━━ Records to process ━━

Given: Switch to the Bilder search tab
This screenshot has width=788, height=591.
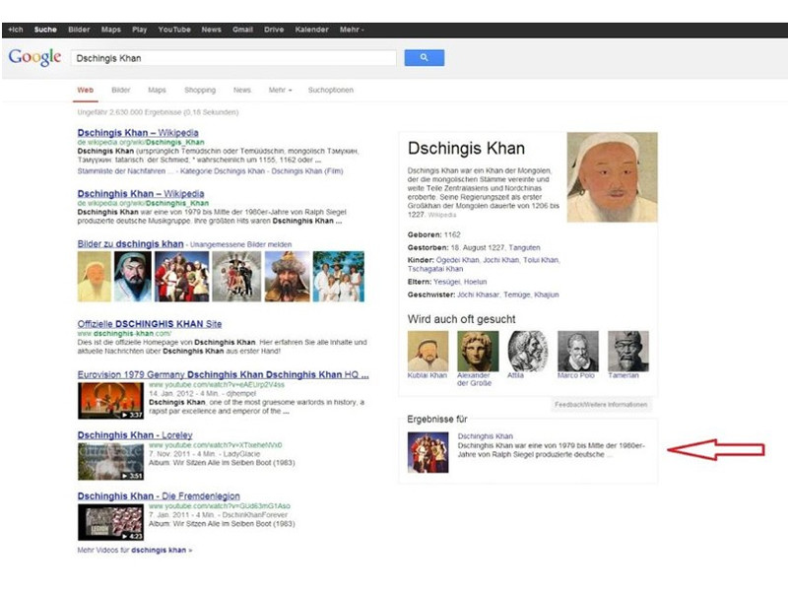Looking at the screenshot, I should pos(120,90).

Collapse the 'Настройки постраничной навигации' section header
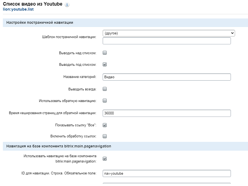coord(40,23)
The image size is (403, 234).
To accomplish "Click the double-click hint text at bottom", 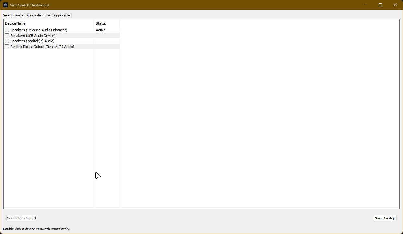I will coord(37,229).
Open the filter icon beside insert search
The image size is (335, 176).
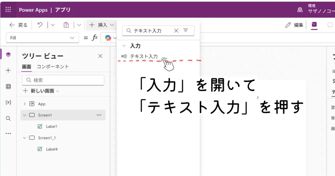tap(186, 30)
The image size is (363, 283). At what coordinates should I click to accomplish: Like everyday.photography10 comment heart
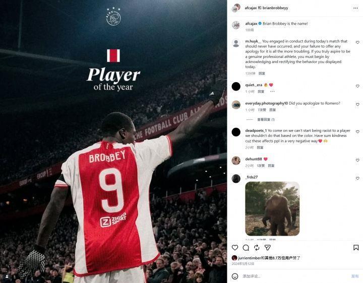coord(357,105)

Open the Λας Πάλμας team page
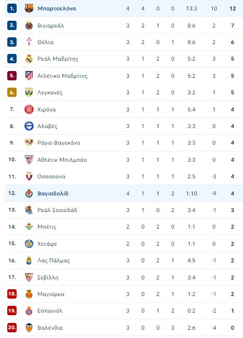(53, 261)
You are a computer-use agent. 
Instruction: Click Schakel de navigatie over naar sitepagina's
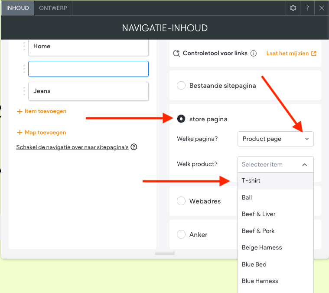[x=72, y=147]

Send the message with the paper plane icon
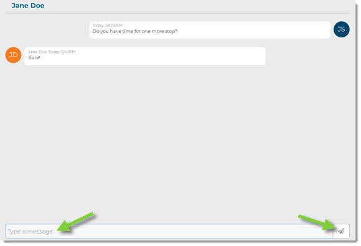[x=341, y=231]
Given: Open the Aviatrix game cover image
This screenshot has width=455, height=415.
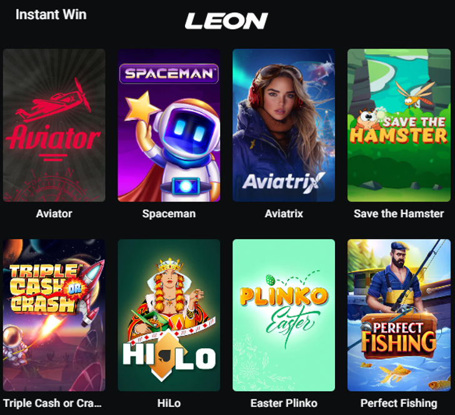Looking at the screenshot, I should click(x=284, y=125).
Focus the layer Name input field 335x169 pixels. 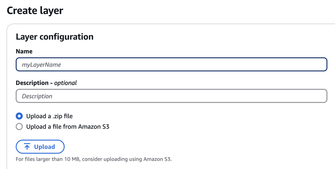(x=171, y=64)
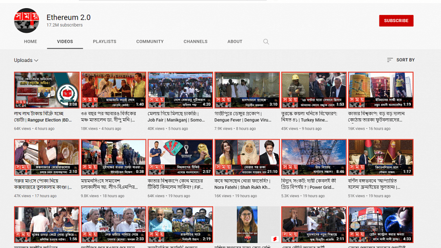The image size is (441, 248).
Task: Open the channel search magnifier icon
Action: (x=266, y=42)
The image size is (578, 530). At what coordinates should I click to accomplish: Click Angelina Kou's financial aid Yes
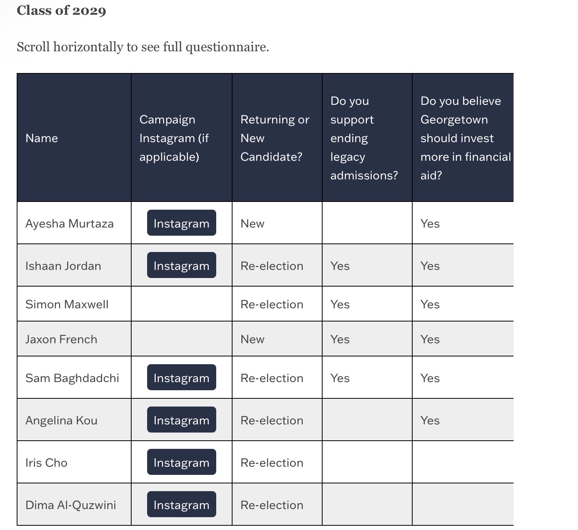430,420
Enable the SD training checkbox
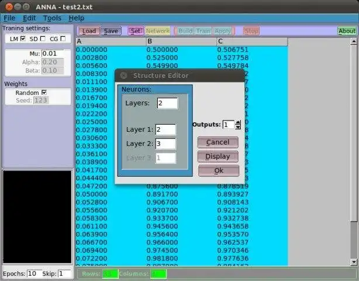This screenshot has height=281, width=359. [x=43, y=39]
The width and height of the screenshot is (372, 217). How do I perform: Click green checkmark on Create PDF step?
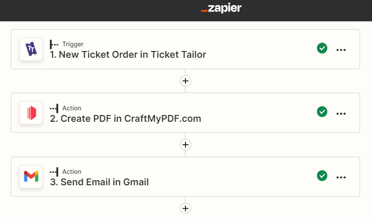[322, 112]
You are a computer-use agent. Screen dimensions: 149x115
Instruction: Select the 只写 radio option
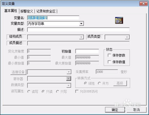[58, 92]

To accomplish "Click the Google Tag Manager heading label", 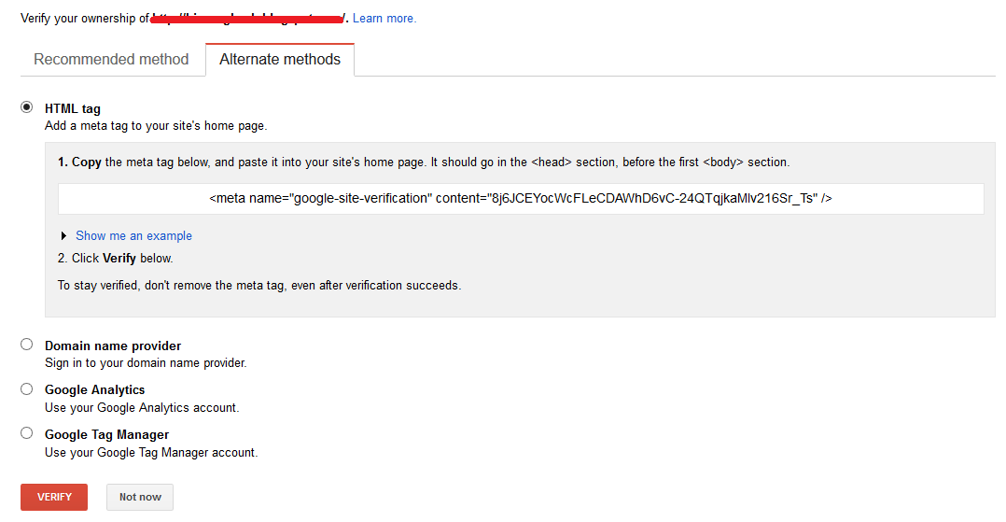I will (x=107, y=434).
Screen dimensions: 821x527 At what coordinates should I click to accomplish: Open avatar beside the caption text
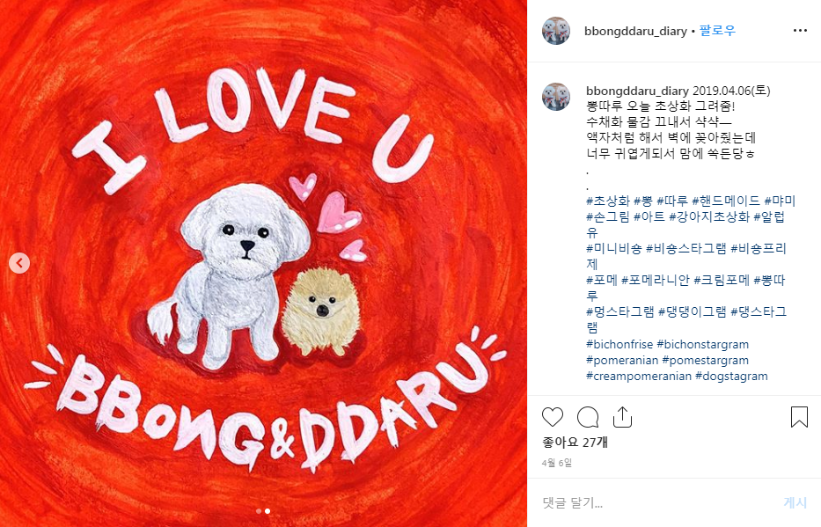pyautogui.click(x=556, y=97)
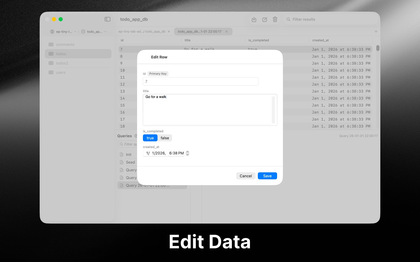Viewport: 420px width, 262px height.
Task: Toggle the sidebar visibility icon
Action: tap(107, 19)
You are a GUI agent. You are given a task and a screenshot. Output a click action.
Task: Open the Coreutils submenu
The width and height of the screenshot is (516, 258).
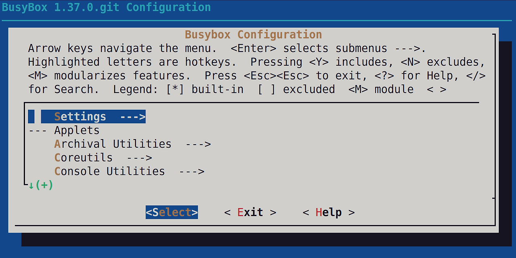coord(83,157)
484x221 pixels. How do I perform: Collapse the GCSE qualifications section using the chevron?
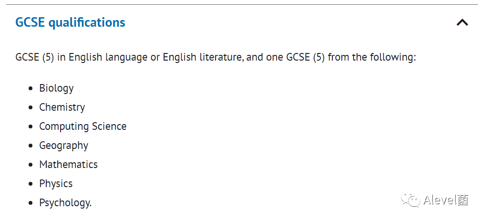pyautogui.click(x=462, y=22)
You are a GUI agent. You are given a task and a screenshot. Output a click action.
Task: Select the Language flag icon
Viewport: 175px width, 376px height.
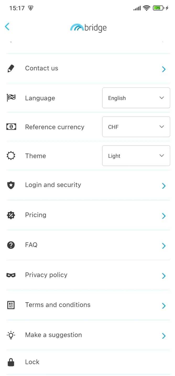[11, 98]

━━━

### What you should do
Reproduce only the lines from the line that holds "Task: Select the Language flag icon" through the end of the records, exactly as they stand, both ends included and pictures excluded.

### Response to the exercise
Task: Select the Language flag icon
Viewport: 175px width, 376px height.
[11, 98]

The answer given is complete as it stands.